IRDAI Guidelines on Surety Bonds
Insurance Regulatory and Development Authority of India (IRDAI) (Surety Insurance Contracts) Guidelines, 2022 came into force in April 2022.
- The premium charged for all surety insurance policies underwritten in a financial year, including all installments due in subsequent years for those policies, should not exceed 10% of the total gross written premium of that year, subject to a maximum of Rs 500 crore.
- Insurers can issue contract bonds, which assure the public entity, developers, subcontractors, and suppliers that the contractor will fulfill its contractual obligation when undertaking the project.
- Contract bonds may include Bid Bonds, Performance Bonds, Advance Payment Bonds, and Retention Money.
- The limit of the guarantee should not exceed 30% of the contract value.
- Surety Insurance contracts should be issued only to specific projects and not clubbed for multiple projects.

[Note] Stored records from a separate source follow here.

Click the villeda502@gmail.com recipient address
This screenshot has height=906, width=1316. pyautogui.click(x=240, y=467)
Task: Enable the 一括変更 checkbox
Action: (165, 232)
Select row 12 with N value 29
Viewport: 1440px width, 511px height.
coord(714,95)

Most general insurers are still apprehensive and are seeking more clarity on the structure and pricing of these bonds before moving ahead.
There are also concerns about defaulting, reinsurance support, experience, and capacity to underwrite such bonds.
The major concern is that general insurers do not have the same understanding of customers as banks do. There also needs to have clarity on whether these bonds fall under the Insolvency and Bankruptcy Code.
Hence, more elaborate and clearer guidelines will encourage general insurers to adopt the surety bonds.